***** Data for this exercise

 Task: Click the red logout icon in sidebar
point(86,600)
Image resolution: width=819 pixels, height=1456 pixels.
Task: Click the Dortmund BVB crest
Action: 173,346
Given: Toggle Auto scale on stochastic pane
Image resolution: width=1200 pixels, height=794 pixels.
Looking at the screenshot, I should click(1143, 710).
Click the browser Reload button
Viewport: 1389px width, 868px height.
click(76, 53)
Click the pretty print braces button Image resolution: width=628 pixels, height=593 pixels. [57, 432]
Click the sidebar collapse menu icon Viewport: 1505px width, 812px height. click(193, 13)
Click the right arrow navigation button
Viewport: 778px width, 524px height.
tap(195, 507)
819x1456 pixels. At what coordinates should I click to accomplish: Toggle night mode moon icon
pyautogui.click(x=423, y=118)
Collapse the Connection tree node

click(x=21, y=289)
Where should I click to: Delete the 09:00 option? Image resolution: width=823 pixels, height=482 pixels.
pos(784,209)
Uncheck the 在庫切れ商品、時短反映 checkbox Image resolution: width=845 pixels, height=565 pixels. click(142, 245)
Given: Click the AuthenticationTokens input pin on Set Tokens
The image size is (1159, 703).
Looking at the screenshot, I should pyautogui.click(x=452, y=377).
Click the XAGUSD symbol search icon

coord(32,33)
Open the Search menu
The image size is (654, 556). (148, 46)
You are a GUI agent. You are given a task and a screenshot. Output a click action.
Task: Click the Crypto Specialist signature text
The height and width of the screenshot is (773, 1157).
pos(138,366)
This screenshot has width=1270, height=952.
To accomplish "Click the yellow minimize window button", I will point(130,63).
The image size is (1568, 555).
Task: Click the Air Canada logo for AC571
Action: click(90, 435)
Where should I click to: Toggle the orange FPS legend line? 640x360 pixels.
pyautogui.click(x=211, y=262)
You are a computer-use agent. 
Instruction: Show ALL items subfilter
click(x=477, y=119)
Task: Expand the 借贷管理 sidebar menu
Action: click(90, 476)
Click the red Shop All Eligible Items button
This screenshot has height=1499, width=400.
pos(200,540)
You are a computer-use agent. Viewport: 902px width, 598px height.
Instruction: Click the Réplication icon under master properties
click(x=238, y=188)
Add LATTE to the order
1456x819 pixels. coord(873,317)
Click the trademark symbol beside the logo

**********

__Problem__. Write out each line above containing "agent".

__Answer for the task__.
You are a GUI agent. You are given a task and a screenshot. Output a click action.
You are a computer-use agent. 
You are a computer-use agent. Viewport: 902px width, 598px height.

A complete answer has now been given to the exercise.